Good Tokens 2025-03-21
Worth your time
The making of Richard Scarry. Cars and Trucks and Things That Go has been the book of the year in my house, so I loved this behind the scenes look at how the book and its author came to be. Even better that much of it was written in my beloved Switzerland.
Let their be more biographies of failure by Henry Oliver
So what are the lessons we can learn? It doesn’t always help to be right. Ideas aren’t easy to implement without the right combination of technology, attitudes, and luck. The work is what’s important, not the result. Maybe the cranks who fill their houses with cart loads of ephemera aren’t so crazy. Don’t make political trouble. Get a PR department. Have a partner who can do these things if you can’t. Be in the right place at the right time. Don’t get cynical, or as Churchill said, don’t let the bastards grind you down. Keep working. Philosophical and ethical beliefs matter a lot to what work you do and how you do it. Don’t be so pragmatic you end up being a conformist. Conventional schooling isn’t always the best approach for your children. Worry less about imaginative young people becoming lawyers. Being bored might give them the opportunity they need to have their big idea.
A great critique of Seeing like a State from Slate Star Codex. I’m like 1/3 of the way through the book and fully buying Scott’s arguments. Now I feel like someone has revealed the magicians trick.
A way to think about which jobs are most likely to be automated by AI: time horizons, legibility, humanity, and trust.

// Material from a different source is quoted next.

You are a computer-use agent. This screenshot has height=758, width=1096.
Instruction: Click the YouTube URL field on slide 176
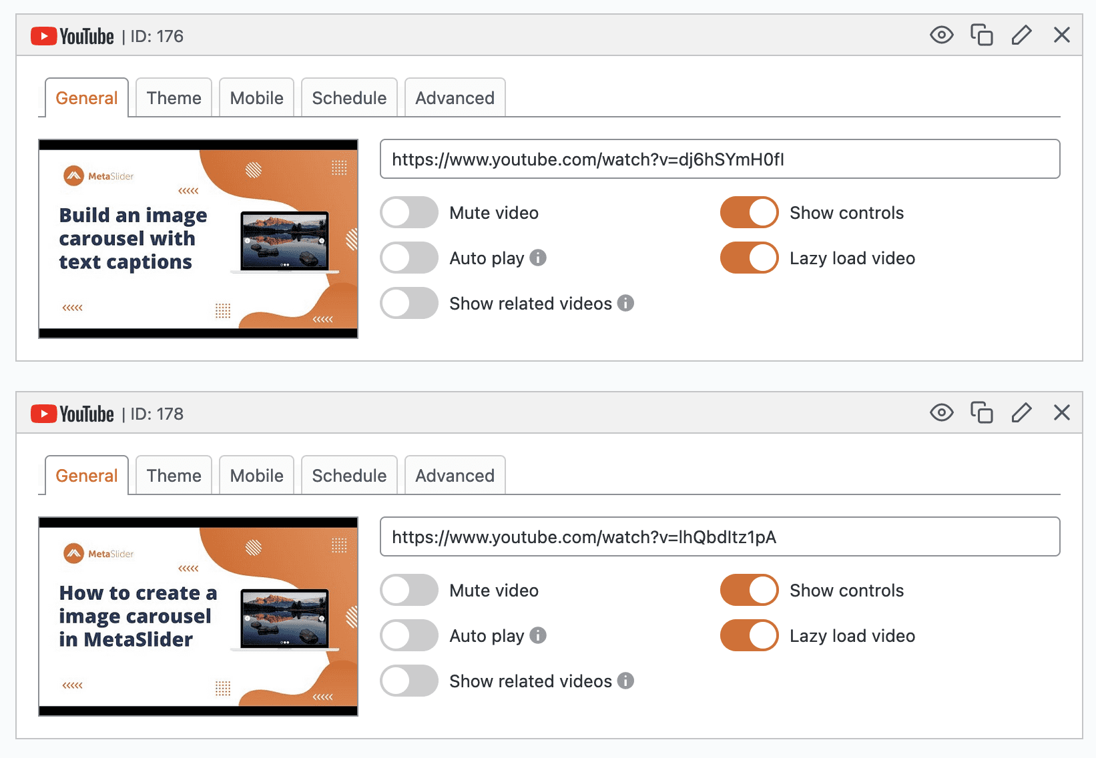(x=720, y=159)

The model is the product. I’m not sure this is correct but the hypothesis is clear and it made me think. I’m not sure I’m ready to bet against generalist scaling, but this was a compelling case that specialized models effectively are the application layer for AI.
Things I learned
Cars have pop up ads now.
The importance of serendipitous meetings: Silicon Valley companies will cross reference each other’s patents more when their employees frequent the same coffee shops. I’m reminded here of Austin’s 3 types of luck and the fact that serendipity can be encouraged.
Musings
All innovation (particularly social innovation) should be presented as a return to tradition.